# Exercise:
Below is a block of records. Copy every line in it that contains the word "computer".

# Data supplied:
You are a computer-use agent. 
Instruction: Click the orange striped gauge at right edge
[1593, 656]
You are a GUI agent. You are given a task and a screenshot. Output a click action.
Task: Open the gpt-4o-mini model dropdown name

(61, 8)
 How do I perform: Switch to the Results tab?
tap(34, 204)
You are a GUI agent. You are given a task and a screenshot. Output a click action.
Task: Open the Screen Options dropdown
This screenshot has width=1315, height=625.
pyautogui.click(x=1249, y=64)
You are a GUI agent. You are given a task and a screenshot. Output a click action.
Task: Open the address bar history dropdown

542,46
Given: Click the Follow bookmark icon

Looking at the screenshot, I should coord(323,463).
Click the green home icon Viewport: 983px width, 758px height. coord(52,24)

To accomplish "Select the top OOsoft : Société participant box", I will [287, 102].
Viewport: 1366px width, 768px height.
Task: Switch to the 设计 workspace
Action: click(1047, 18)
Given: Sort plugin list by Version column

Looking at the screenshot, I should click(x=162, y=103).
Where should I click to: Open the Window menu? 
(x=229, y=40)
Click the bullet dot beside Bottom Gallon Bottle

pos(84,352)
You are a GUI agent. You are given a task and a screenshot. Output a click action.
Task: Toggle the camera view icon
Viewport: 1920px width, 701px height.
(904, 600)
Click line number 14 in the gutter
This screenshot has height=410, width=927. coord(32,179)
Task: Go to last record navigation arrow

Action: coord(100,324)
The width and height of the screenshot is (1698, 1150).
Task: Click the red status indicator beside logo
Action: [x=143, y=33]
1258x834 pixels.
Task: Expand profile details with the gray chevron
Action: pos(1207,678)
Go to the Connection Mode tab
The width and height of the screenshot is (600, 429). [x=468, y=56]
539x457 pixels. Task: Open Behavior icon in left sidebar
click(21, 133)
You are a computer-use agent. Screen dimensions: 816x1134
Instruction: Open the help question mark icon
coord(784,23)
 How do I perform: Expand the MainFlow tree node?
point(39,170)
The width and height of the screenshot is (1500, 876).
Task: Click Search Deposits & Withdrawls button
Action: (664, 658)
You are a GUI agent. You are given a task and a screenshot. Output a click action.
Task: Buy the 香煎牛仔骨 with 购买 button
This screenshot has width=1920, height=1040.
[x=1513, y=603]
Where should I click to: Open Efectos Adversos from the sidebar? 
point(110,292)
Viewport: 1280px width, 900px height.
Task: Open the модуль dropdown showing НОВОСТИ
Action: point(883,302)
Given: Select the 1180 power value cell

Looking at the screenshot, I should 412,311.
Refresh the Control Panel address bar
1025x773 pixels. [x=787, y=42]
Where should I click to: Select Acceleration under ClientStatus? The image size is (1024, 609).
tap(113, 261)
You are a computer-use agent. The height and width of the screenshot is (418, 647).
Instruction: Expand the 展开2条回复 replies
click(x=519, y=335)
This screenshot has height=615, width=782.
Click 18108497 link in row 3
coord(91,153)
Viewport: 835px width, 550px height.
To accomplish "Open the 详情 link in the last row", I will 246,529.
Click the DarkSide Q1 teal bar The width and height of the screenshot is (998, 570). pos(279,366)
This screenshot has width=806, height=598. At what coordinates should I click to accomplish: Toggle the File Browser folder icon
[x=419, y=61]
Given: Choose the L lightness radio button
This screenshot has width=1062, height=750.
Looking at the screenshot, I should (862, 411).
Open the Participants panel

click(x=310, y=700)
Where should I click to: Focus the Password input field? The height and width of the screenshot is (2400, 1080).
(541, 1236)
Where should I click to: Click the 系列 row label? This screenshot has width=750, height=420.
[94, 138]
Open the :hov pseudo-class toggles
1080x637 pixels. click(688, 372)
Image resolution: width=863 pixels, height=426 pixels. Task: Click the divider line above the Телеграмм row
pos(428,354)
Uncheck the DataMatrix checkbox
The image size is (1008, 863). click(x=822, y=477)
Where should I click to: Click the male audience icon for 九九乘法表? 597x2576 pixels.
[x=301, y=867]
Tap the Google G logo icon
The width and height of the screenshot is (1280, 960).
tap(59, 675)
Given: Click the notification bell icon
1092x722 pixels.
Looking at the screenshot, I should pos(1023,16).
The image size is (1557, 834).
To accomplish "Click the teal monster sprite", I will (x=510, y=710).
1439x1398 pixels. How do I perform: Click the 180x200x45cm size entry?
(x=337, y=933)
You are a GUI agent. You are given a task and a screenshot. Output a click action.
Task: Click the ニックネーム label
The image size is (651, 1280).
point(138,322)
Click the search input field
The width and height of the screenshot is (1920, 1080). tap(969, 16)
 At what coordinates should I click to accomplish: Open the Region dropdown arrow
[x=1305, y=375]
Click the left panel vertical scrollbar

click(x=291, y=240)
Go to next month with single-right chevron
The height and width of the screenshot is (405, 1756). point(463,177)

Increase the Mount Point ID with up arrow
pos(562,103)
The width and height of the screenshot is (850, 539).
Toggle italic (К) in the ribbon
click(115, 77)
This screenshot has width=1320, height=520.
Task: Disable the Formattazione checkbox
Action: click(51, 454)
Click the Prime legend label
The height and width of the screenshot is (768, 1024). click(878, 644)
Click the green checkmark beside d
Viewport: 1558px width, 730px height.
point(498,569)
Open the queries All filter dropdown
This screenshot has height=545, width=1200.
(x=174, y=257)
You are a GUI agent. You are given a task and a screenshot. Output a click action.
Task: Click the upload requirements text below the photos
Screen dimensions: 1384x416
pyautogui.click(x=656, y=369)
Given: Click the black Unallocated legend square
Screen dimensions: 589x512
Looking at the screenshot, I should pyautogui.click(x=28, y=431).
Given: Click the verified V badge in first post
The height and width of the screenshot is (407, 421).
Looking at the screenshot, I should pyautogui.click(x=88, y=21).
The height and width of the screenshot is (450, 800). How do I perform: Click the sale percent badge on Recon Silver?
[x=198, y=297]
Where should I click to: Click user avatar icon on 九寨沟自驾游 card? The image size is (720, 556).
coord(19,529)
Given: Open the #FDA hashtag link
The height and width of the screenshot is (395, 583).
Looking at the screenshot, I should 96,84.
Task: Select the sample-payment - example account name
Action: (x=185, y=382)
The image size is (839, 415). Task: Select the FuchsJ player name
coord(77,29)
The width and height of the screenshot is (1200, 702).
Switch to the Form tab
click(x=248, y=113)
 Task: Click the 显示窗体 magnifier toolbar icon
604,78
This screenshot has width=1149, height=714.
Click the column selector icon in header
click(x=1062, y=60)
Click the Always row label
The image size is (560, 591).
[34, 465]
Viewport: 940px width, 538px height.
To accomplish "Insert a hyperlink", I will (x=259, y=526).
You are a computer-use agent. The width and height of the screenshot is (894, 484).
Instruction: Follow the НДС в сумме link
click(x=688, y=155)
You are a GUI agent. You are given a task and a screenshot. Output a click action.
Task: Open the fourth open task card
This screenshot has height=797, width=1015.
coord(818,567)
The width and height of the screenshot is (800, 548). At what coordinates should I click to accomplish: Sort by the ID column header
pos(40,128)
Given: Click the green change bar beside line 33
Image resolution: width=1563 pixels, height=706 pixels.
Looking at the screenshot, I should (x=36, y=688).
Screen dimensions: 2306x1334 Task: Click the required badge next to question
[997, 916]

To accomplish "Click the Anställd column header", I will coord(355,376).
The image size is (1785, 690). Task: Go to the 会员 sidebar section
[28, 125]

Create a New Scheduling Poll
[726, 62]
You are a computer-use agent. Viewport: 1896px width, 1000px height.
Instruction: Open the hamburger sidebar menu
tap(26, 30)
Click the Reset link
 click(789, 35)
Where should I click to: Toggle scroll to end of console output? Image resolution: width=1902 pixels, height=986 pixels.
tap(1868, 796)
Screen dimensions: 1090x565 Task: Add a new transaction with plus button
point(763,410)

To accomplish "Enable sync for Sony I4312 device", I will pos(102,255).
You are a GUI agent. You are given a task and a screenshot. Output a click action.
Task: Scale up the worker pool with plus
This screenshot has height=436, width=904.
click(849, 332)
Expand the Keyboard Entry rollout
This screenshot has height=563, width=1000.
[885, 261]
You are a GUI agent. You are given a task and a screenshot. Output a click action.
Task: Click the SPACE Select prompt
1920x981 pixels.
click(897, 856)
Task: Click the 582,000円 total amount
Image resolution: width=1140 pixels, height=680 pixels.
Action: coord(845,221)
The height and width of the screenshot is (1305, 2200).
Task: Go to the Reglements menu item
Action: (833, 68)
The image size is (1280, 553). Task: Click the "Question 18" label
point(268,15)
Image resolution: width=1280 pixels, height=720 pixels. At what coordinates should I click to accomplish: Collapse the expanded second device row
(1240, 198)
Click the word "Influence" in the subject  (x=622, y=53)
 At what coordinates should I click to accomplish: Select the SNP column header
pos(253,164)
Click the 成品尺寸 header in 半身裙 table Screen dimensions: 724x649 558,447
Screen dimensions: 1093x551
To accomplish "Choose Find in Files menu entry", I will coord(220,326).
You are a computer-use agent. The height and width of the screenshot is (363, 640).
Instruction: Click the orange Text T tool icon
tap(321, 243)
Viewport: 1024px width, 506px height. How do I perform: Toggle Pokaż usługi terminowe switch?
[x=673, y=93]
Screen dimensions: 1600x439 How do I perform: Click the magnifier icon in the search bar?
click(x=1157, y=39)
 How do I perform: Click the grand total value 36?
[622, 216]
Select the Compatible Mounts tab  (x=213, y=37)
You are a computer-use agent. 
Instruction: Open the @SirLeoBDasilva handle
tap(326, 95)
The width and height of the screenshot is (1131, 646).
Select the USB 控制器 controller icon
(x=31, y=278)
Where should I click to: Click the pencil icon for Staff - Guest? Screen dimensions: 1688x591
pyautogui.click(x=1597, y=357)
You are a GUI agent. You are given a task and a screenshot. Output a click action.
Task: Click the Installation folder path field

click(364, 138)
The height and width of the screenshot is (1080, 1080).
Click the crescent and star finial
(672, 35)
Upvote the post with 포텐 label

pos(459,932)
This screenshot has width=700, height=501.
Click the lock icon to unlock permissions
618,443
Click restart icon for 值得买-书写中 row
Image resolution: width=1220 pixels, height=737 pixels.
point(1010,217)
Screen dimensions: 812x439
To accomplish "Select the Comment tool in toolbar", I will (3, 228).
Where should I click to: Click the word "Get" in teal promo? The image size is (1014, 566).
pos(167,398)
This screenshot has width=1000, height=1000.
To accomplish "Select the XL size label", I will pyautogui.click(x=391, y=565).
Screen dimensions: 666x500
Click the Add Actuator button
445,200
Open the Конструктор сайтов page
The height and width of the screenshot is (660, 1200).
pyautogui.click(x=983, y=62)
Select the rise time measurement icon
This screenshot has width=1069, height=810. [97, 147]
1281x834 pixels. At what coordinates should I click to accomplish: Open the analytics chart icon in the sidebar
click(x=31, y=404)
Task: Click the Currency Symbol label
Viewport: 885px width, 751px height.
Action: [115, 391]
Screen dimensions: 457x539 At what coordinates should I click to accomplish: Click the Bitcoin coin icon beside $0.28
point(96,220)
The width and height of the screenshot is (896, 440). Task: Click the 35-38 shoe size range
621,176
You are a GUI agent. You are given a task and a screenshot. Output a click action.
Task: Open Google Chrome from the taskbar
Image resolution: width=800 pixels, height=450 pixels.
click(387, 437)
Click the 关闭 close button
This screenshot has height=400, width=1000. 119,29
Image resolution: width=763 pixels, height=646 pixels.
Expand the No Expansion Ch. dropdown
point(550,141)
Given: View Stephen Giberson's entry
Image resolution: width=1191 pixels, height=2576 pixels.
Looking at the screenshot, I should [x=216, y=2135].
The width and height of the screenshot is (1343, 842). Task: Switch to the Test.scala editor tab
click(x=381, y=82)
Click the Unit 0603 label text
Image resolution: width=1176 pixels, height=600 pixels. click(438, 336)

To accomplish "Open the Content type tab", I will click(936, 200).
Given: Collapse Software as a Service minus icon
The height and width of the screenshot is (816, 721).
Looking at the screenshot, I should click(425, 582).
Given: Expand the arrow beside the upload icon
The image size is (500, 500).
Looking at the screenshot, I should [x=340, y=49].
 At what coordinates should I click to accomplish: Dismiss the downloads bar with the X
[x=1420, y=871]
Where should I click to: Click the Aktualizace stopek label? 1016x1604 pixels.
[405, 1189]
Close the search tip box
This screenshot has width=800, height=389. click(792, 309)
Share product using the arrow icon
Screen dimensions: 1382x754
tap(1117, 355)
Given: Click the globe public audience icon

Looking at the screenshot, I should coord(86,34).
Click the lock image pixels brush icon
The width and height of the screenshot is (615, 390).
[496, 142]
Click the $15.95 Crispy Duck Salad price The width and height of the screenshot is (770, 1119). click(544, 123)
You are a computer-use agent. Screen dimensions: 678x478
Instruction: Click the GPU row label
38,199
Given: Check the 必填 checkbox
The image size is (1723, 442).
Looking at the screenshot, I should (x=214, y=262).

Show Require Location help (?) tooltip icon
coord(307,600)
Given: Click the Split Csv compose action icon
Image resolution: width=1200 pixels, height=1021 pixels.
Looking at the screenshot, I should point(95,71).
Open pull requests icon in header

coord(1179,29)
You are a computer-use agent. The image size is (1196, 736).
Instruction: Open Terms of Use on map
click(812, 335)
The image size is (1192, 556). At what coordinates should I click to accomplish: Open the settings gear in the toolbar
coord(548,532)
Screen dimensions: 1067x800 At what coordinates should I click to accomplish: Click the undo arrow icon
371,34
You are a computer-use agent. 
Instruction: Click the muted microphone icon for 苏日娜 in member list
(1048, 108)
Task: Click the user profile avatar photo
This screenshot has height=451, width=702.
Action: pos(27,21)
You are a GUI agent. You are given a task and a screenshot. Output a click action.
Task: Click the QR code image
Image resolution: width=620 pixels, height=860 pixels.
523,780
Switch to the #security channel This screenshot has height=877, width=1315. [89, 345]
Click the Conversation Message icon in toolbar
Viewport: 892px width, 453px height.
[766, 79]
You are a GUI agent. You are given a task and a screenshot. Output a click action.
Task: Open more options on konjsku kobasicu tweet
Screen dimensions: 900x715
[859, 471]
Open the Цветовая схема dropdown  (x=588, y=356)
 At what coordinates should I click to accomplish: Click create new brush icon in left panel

# Solution to the exercise:
You are a computer-use agent. 
You are a computer-use agent. Screen dimensions: 816x1134
You are a computer-use agent. The height and width of the screenshot is (418, 647).
You are a computer-use agent. The width and height of the screenshot is (894, 484).
You are a computer-use agent. Viewport: 1896px width, 1000px height.
You are a computer-use agent. The height and width of the screenshot is (363, 640).
You are a computer-use agent. 
You are a computer-use agent. Screen dimensions: 678x478
You are a computer-use agent. The image size is (1196, 736).
You are a computer-use agent. 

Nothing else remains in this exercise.